With all due allowance for the confusion that may result when layman observers weigh in on legal matters, one of the prosecution’s witnesses testified seeing Trayvon Martin beating the hell out of Zimmerman with a mixed-martial-arts “ground and pound.” One minor point of forensic confusion seemed to clear up today, when the absence of cuts and bruises on Martin’s knuckles was explained by the observation that he was delivering “hammer blows” with the bottoms of his fists. It’s hard to make the case that a person taking that kind of beating is supposed to lie quietly and hope the attacker doesn’t maim or kill him… especially when Zimmerman has testified that Martin explicitly told him, “You are going to die tonight.”
On Monday, an FBI expert testified there wasn’t enough clean audio of the confrontation to determine whether Zimmerman or Martin was the one screaming for help. Martin’s parents are expected to testify that he’s the one doing the screaming, although Martin’s father at one point told police it was not his son’s voice, and Zimmerman’s father insists it was his son crying for help. There isn’t much left to clear up except nailing down how long Zimmerman was outside his vehicle – he has said he was looking at street signs and house numbers to pin down Martin’s exact location during his call to the police. There’s some confusion about whether the police dispatcher he was speaking with ordered him to return to his vehicle, or even had the authority to issue such an order. Murderous malice will be difficult to conjure from such details; at worst, the prosecution will be able to make Zimmerman look careless or over-zealous. And he’s not on trial for carelessness, zealotry, or paranoia, is he?

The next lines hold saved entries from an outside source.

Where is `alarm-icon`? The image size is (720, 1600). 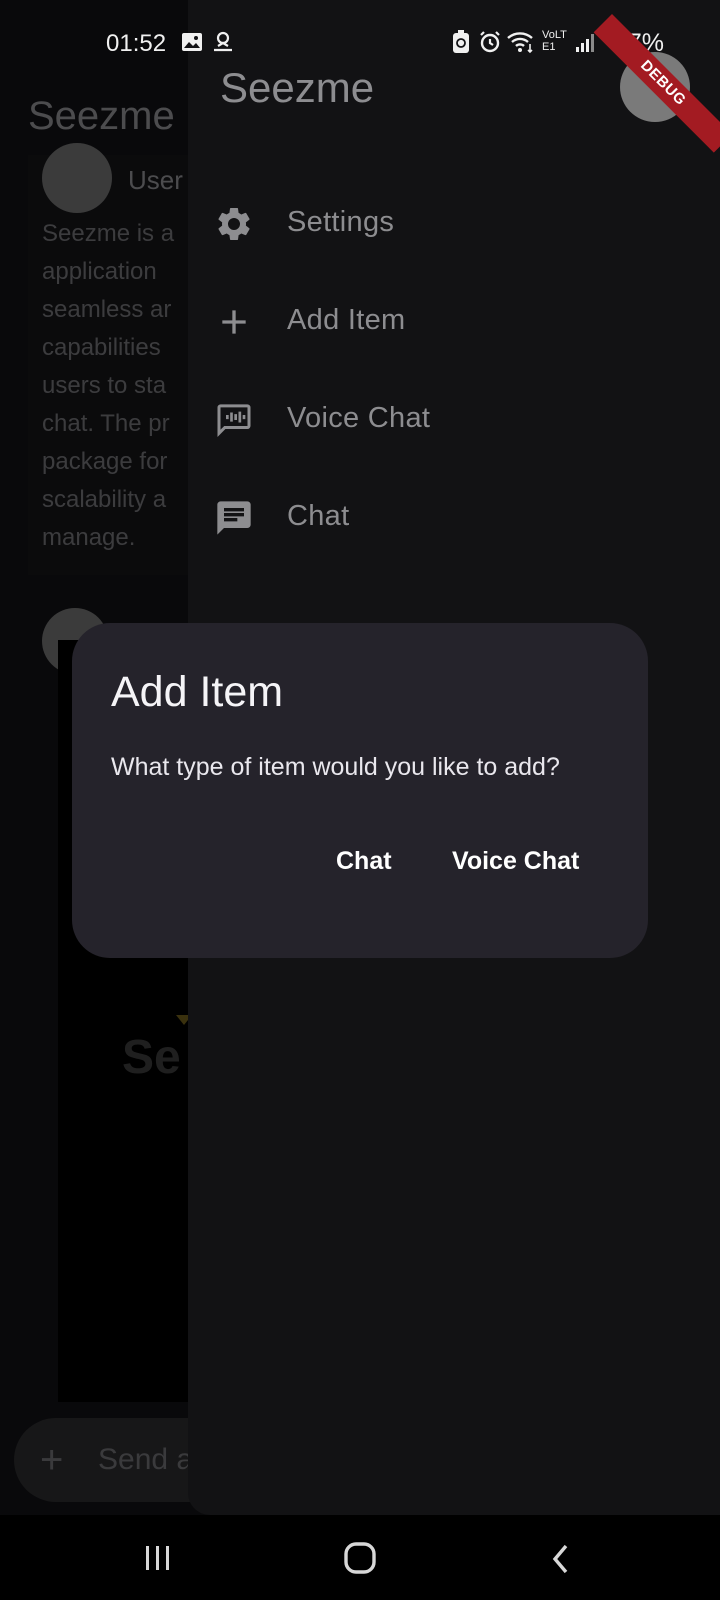
alarm-icon is located at coordinates (490, 42).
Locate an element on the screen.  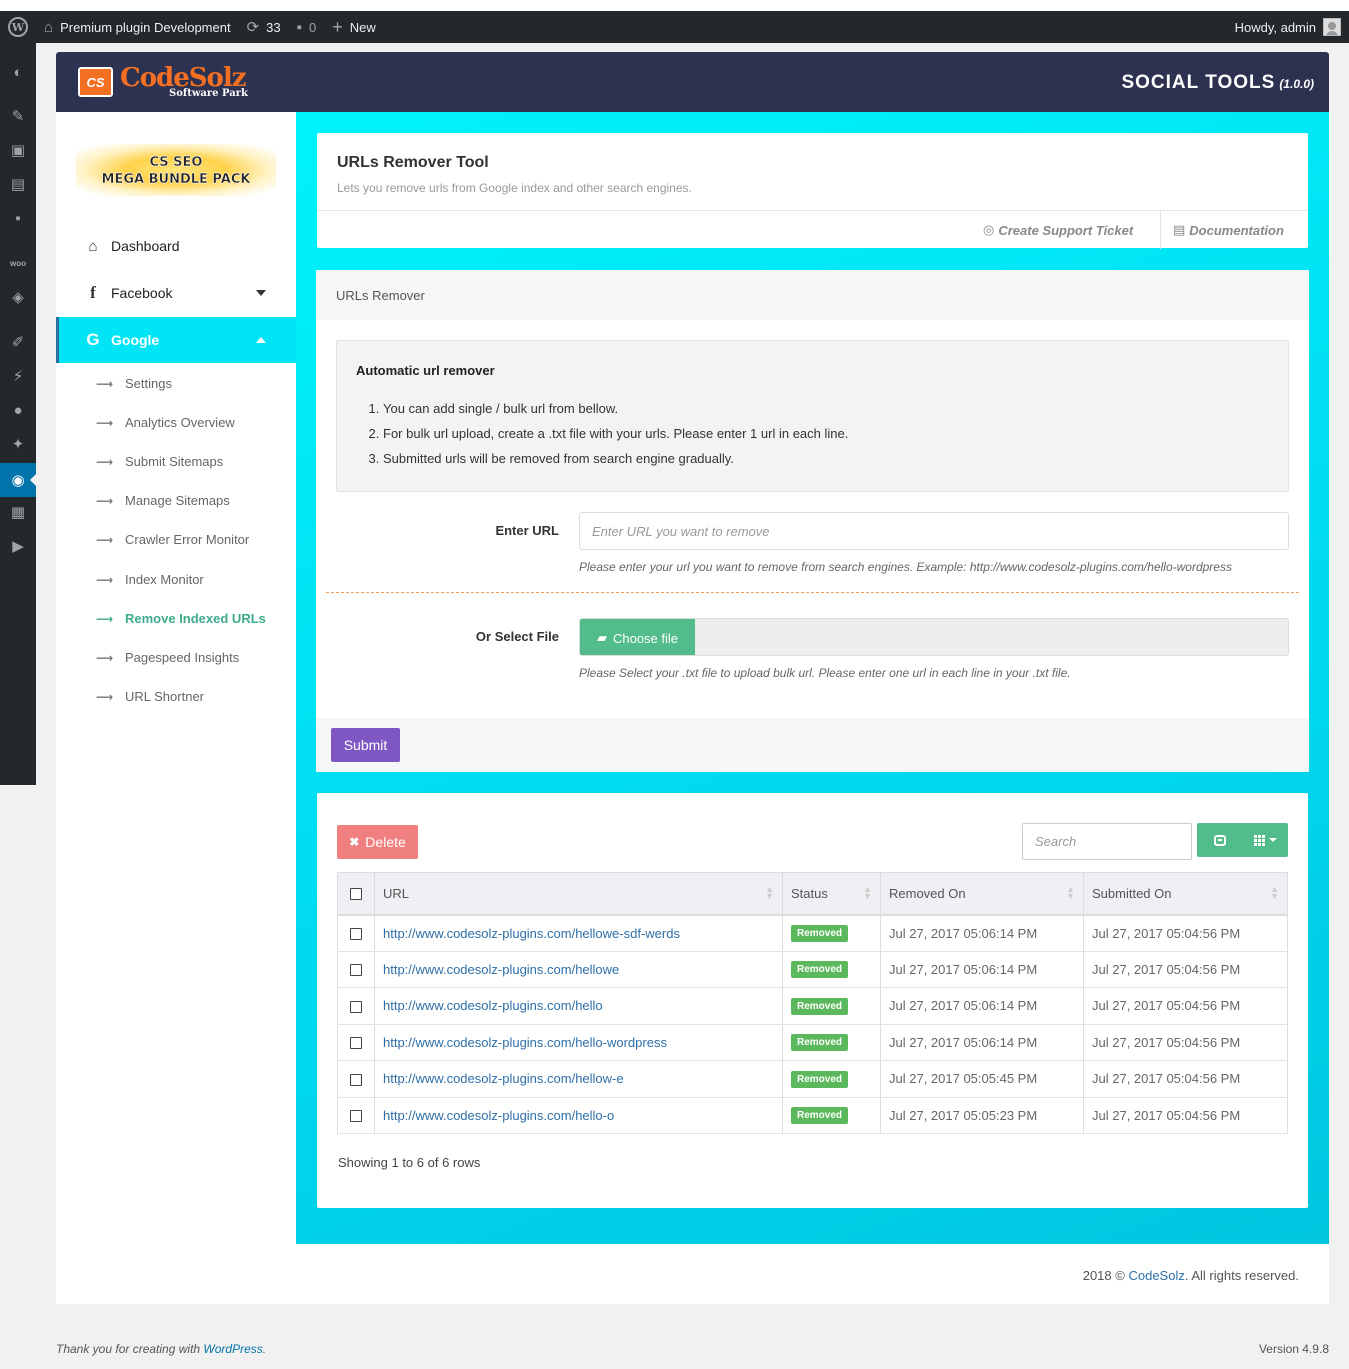
enter-url-label: Enter URL is located at coordinates (527, 530).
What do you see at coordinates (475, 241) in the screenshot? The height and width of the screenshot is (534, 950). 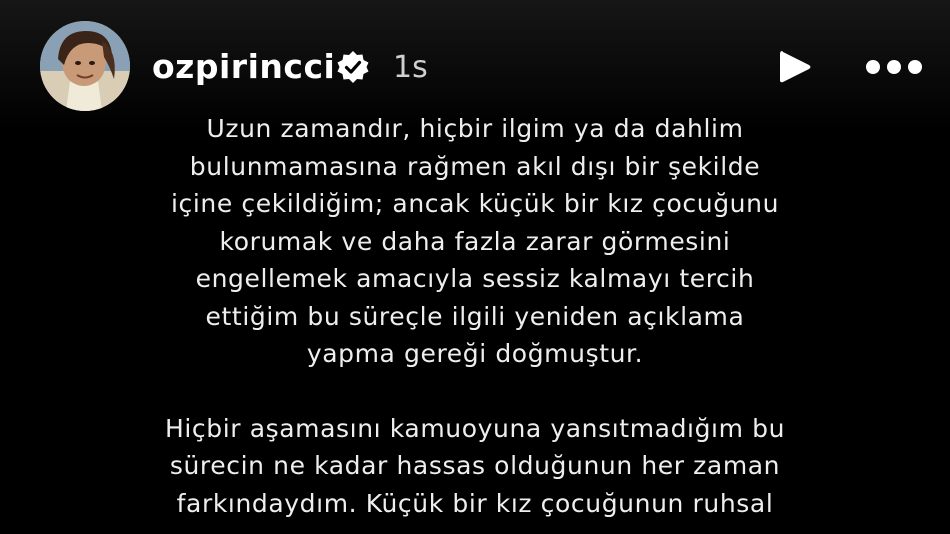 I see `story-line: korumak ve daha fazla zarar görmesini` at bounding box center [475, 241].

It’s remarkable how far these details have taken us from the original storyline pumped through sizzling-hot media wires to every corner of America. The police were not incompetent or racist in their hesitation to immediately arrest Zimmerman – there is a law in Florida that says they needed concrete reasons to doubt his claims of self-defense, and although the media was extremely lax (or in some cases, openly duplicitous) in reporting it, the evidence always gave at least superficial support to Zimmerman’s claim. Early media coverage was driven by groups that wanted to manufacture outrage. Press releases were ripped and read as news. And no matter how poorly the case goes for the prosecution, the media is reluctant to admit it got played, or deliberately sought to play its audience, when the story went national last year. There really haven’t been many surprises in the courtroom so far. The lack of surprises that would help the prosecution make their inflated charges stick is the big news.